For Plotinus, unity forms the primordial characteristics and fundamental metaphysical features of reality. Besides, beauty, one of the universal elements of truth is part of the integration. In respect to that, beauty cannot originate from matter; the reason is that like symmetry, matter lacks its spiritual unity. But it is the soul which produces beauty in bodies because it is the divine thing and a central aspect of beauty and it adds aesthetic in everything it comes into contact. Therefore, beauty adds a spiritual breath to matter, installing it with its natural form. In this, Plotinus is very close to the views of Plato when he says that, “souls of people compel them to desire unity with the One” (Stumpf and Fieser 121), a situation which holds beauty. In some instances, Plotinus employees a language directly borrowed from Plato’s writings. Like from, Plato’s Symposium, Plotinus likens the nature of pure beauty to a state of drunkenness with wine. In Phaedrus, Plato talks about the response of the soul given beauty, describing the reaction of the mind as a remembrance of the beauty with which it was once in contact in a past encounter. Therefore, experiencing splendor in the global context, other than being a distraction as Plato postulated; nevertheless, it is a real distraction leading to a noble cause, because it directs folks immediately away from ugly situations and other undesirable qualities into heart perfection, where both beauty and virtue intermingle as Plotinus says.
Plotinus perspective on beauty is an evident reflection of Plato’s argument on the same in his text the Republic. Plato says that it is only a philosopher who acquires through knowledge and dissects what real beauty is, a seemingly apparent contradiction of the ideas advanced in Phaedrus. On a similar note, Plotinus is clear that scrutiny of art is the clear channel to God, a system whereby people assimilates themselves to beauty, or their creator, God.

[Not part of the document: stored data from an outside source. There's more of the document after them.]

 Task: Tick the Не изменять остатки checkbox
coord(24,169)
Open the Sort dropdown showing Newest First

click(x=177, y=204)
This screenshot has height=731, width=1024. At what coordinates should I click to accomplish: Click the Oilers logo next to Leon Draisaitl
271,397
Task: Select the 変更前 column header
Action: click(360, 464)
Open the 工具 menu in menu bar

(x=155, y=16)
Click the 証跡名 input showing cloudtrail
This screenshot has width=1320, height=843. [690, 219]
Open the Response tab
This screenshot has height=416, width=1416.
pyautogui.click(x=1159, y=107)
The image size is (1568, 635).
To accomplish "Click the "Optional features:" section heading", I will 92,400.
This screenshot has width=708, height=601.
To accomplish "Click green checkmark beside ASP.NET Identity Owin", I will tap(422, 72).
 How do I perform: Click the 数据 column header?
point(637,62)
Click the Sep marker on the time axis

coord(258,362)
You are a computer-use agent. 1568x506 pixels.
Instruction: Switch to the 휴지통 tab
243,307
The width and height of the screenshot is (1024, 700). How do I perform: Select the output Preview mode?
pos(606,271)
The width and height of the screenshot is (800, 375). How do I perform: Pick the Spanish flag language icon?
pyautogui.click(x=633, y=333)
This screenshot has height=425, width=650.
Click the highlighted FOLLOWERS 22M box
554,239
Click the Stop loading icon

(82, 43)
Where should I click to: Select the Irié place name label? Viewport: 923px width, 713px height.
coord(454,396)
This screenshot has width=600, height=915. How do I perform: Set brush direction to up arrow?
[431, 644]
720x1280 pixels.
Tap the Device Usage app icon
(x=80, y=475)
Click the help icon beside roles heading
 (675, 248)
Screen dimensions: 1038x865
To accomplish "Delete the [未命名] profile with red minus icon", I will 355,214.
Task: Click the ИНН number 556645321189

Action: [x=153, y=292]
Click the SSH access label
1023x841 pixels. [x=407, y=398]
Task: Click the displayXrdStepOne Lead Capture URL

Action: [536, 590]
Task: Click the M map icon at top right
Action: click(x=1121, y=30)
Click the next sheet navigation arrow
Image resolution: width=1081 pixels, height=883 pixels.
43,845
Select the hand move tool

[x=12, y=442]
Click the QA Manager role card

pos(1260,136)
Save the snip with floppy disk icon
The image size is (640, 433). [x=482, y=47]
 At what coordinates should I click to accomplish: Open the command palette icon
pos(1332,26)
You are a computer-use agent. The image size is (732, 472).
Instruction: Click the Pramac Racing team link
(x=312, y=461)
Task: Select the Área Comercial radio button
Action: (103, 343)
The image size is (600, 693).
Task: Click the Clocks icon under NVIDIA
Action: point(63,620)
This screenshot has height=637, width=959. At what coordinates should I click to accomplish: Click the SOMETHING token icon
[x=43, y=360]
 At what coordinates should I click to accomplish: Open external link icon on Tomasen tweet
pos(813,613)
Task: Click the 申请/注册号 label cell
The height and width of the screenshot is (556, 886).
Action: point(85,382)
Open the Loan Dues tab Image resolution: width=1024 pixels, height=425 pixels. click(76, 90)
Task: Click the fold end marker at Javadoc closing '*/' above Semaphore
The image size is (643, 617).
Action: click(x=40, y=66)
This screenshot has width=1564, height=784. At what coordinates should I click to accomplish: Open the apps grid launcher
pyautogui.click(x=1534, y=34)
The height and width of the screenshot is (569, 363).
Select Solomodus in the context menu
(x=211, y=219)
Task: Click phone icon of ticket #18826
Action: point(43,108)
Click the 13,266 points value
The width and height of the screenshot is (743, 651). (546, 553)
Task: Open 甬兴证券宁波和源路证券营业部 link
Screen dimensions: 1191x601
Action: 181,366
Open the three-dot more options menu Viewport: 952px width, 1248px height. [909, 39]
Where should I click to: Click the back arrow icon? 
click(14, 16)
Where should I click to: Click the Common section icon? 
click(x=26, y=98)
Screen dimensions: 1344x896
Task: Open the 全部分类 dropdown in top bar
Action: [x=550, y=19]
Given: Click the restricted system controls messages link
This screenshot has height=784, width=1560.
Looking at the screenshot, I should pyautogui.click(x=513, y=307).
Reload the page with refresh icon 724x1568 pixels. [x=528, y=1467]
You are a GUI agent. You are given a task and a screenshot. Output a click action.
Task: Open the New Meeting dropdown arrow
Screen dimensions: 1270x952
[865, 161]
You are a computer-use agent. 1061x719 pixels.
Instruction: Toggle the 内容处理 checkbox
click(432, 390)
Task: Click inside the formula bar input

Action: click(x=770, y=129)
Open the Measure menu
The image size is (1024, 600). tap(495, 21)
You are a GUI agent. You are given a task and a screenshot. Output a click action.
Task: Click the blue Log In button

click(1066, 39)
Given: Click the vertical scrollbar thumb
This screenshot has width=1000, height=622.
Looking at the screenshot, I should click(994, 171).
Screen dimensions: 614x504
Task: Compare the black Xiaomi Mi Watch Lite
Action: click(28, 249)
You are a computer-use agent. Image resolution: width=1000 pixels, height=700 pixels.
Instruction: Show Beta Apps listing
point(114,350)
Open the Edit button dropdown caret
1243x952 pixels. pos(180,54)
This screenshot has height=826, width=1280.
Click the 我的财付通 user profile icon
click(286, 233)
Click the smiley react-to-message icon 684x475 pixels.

To explain this, Plotinus reverts to metaphorical language style, in the same way; Plato does it in Phaedrus and the Symposium.
The degree of impact of Plato's views on Plotinus depends on whether the comparison is on Plato as a proponent of mania or as an advocate of a restrictive impression. In case it is the former, Plotinus’ point of view does not appear as original as they may be in the latter.
Plotinus’ views that beauty stimulates matter in a supernatural current way are acceptable and that people can intuitively comprehend reality and truth by examining images. But the question is: what kind of pictures? What Plotinus does is not clear on how people can be sure if they are reflecting on real supernatural beauty which links them to the One. Plotinus lacks an explanation for these limitations because in other sections of his writings he accepts that beauty can hide evil. For instance, one may view a particular image and conclude that it is beautiful, but underneath lies an evil spiritual inclination. It is at this point that the two scholars, Plotinus and Plato differ; their views about art put them side by side.Work cited
Stumpf, Samuel and James Fieser. Philosophy: A historical survey with Essential readings: Mc Graw Hill.